Another post? Well, I found my inspiration again. Turns out it was laying on dust under my bed... nah, actually, lying around in a hospital bed with nothing to do gives you a lot of time to get bored. Also, reading all the crime novels and thrillers got me thinking about my own ideas. This, in turn, got me thinking about the very thing I kept getting stuck on: The murder mystery itself. Who did it, why did they do it, and how the hell do the cops find them?

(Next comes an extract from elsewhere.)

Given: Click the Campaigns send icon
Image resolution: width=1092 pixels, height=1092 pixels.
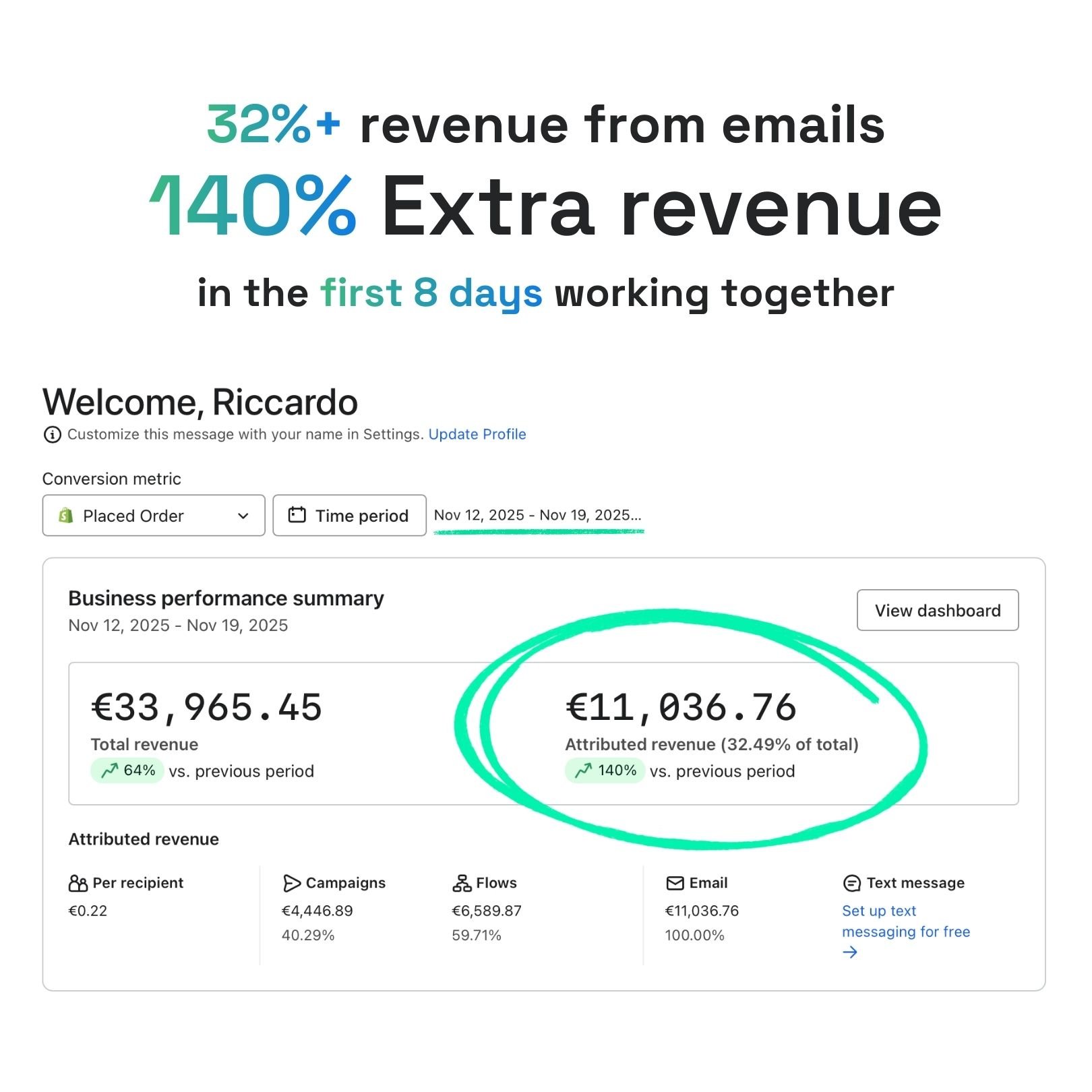Looking at the screenshot, I should (291, 882).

This post is about two basic ways of finding that out.


Thinking in Boxes


The terms I use here are something I unabashedly pulled from software testing. There, a White Box test refers to testing the product with knowledge of its inner working and free look at the source code itself. A Black Box test, on the other hand, gives you none of that, leaving you to test it under the same conditions as the eventual user. The same principle can be applied to the murder mystery.


Definitions


White Box Plot
As with the software testing example above, you have all the information. You have plans on who did it, why they did it, who lies and who tells the truth. You follow the murderer, so you know where the evidence is, why they did it, and so on and so forth.

Black Box Plot
The Black Box Plot is best described as "follow the cops". You start out with just the things the cops see at the crime scene and basically do the same thing in your story planning as the cops do in their investigation.


Pro/Con/Black/White


Of course, both Black and White Box have their advantages and disadvantages. Also, not everybody can pull off both things equally well.

White Box Plot
The biggest pro of the White Box Plot is that you start out knowing who did it in the end. You don't pull things out of thin air as you go along, since you already have a fixed set of characters, pieces of evidence and other things where you want to end up. It's hard to get stuck when you already know something that's going to happen.
The biggest con of the White Box Plot is actually the downside of its biggest pro. You know who did it. It's easy to have your investigators jump to conclusions that sound a bit farfetched or have them find things by accident a few times too often. It's possible to ignore that extra knowledge you have, but it's harder than it seems.

Black Box Plot
The Black Box Plot basically writes your story for you. As I wrote above, you follow the cops, who are most likely going to be your main point of view characters. Sure, there's enough stories that include the culprit's point of view, too, but the main focus is still on solving the crime. So you're basically swimming with the stream here.
And again, looking at this from the other side reveals the problems. Following the cops will lead you the same problems as them. You'll find yourself endlessly meandering until you figure out what your next step is. Sometimes, you need to take leaps of faith and see if the story works out the way you want it to.


Plot and Story


Up until now, I've always talked about a something something plot. That was because I was talking about the raw "what is going on" of the story, not necessarily what is written down. Just because you develop the plot white box, that doesn't mean that you have any culprit POV segments in it, and vice versa. Because once you have your plot, you can write your story around it, and that doesn't need to have the same structure as your internal plot notes.
Of course, I'm not telling anyone how to make their murder mysteries, but I think I've done a decent job outlining black/white box differences for writing here. Because I'm preeetty sure you can apply this to other types of plots, too. Make of that what you will.